Well, one such moment occurred for me just recently when I, along with a group of other journalists from North America, was invited to Afternoon Tea with Lady Ashcombe at the historic Sudeley Castle in Gloucestershire.

Now, to fully understand the import of the moment for me, you also need to understand that all my life I have had a sort of ‘to the manor born’ mentality despite my ‘to the apartment rented’ reality. Yet last week on a rainy, gray day, there I stood … to the castle invited … in the award-winning gardens of Sudeley Castle with the lushly green Cotswolds Hills staring down at me. I could not have scripted the whole affair any better.

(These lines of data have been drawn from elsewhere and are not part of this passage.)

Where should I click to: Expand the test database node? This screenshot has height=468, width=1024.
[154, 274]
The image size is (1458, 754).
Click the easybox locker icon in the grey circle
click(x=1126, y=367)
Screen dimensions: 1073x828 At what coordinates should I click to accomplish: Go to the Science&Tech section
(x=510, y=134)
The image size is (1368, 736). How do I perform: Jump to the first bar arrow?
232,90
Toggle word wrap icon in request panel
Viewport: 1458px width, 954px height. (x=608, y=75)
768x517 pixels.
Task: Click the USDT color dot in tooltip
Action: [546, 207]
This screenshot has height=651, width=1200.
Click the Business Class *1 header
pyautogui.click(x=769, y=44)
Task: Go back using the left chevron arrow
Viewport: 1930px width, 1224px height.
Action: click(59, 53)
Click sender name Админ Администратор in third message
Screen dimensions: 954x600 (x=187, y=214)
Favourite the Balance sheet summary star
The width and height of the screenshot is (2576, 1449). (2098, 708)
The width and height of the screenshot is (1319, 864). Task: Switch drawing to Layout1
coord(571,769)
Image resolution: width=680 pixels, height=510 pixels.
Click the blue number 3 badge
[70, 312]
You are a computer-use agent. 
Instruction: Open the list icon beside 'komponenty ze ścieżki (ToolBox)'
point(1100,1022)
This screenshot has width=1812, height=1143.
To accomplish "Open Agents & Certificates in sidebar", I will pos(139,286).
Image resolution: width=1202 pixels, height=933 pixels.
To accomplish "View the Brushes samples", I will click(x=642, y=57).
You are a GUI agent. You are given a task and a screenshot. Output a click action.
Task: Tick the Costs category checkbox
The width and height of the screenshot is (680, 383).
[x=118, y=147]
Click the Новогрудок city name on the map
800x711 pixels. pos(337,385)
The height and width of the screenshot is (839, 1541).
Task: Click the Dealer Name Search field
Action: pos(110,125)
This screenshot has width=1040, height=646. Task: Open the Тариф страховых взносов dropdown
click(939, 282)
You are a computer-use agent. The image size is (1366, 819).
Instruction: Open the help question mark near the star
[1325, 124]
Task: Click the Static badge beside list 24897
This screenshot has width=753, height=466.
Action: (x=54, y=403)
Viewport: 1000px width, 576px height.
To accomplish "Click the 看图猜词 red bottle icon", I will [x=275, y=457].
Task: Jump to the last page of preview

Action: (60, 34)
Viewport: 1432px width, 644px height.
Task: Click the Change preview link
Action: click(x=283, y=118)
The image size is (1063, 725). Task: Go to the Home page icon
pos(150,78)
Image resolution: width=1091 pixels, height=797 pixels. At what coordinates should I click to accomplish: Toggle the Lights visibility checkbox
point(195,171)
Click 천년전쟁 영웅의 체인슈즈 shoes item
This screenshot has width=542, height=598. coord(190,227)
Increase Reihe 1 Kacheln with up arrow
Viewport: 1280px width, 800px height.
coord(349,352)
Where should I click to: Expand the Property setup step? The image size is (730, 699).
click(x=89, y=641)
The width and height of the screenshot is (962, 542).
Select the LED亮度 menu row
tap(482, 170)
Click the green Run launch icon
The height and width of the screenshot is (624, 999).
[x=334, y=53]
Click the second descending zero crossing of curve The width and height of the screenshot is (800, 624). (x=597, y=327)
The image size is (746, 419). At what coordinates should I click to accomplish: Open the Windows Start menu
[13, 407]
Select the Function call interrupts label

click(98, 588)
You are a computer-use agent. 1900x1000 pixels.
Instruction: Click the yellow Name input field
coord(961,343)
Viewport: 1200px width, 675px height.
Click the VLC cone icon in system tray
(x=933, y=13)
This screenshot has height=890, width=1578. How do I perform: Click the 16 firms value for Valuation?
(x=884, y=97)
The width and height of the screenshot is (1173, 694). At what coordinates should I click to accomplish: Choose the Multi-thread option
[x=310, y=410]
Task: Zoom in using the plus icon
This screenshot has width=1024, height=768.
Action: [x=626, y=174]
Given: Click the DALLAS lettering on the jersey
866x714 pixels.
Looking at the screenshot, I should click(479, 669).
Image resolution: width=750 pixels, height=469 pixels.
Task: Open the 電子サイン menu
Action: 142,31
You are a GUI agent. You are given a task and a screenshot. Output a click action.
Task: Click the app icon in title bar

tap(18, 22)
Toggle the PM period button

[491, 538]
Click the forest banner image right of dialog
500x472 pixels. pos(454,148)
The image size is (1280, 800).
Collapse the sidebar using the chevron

Devout students of Tudor history and fans of Showtime’s The Tudors alike will find much to be intrigued by at the more than 1,000-year-old Sudeley Castle. Not only was it the home and final resting place of King Henry VIII’s sixth wife and widow, Queen Katherine Parr, Sudeley Castle’s storied history is marked with everything from visits by King Henry VIII, Anne Boleyn and Queen Elizabeth I to its seminal role as both a prisoner of war camp and ‘safe house’ for much of the Tate Gallery’s art collection during World War II. History aside, perhaps the most fascinating thing about Sudeley Castle is its very Downton Abbey-esque contemporary existence as a working castle and the primary family home of Lord and Lady Ashcombe along with her children from a previous marriage.

So, the story goes, after passing through a series of royal and noble hands for centuries, Sudeley was purchased in 1837 by the wildly successful brothers John and William Dent, who had made a fortune in the glove-making trade and began the restoration of the then-decaying castle. The brothers then left the castle to their nephew John Coucher Dent, who married Emma Brocklehurst, who devoted herself to completing the restoration of Sudeley until her death in 1900, when the castle was bequeathed to Emma’s nephew Henry Dent-Brocklehurst.

Through two World Wars and dramatic shifts in fortune, Sudeley Castle has remained in the Dent-Brocklehurst family since that time, a feat that has in no small part been accomplished due to the ingenuity and tenacity of its current American-born mistress, Lady Ashcombe. Over tea, Lady Ashcombe recounted that, despite being taken with Sudeley Castle when she first visited it in the early ’60s, she had little desire to live in the grand, if decaying, estate when she married her late stockbroker husband Mark Dent-Brocklehurst. In fact she was enjoying her life in London so much at the time, she was a bit taken aback when her husband’s mother suddenly announced that she was leaving the house to the care of her son and his young family in the late ’60s.

To support the repair and ongoing maintenance of the massive estate, Lady Ashcombe (then Elizabeth Dent-Brocklehurst) and her husband embarked on a two-year renovation of Sudeley, with the goal being to throw open the doors of the estate to the public. Shortly after the renovation was completed, however, tragedy interceded. Mark Dent-Brocklehurst suddenly died of a heart attack, leaving his wife to raise their two young children while managing the death taxes, the castle and its new dual status as both a private home and tourist attraction.

Undeterred, the young Elizabeth Dent-Brocklehurst, who would later marry Lord Aschombe in the 1980s, continued what she and her husband started and her perseverance paid off. Today Sudeley Castle remains one of the most popular and spectacular tourist attractions in the Cotswolds.

It is absolutely fascinating to stroll through the rooms of Sudeley, where history and modernity commingle so effortlessly. Framed family photos dot antique tables, while the works of old English and Dutch masters nuzzle up next to flat-screen televisions and walls lined with bookshelves containing first editions of the likes of Dante’s Inferno. It is perhaps this continuing life in the castle—its living history, if you will—that make it most appealing. Sudeley Castle is more than a historical relic—it is a representation of the brilliant passage of time, of centuries of history that continues to be written to this day through the very personal stories and lives of Lady Ashcombe and her family.

All year long, Sudeley Castle is celebrating the 500th anniversary of Katherine Parr’s birth with a season-long festival of events including talks from renowned historian Dr. David Starkey, Michael Hirst, creator of Showtime’s The Tudors, and author Alison Weir.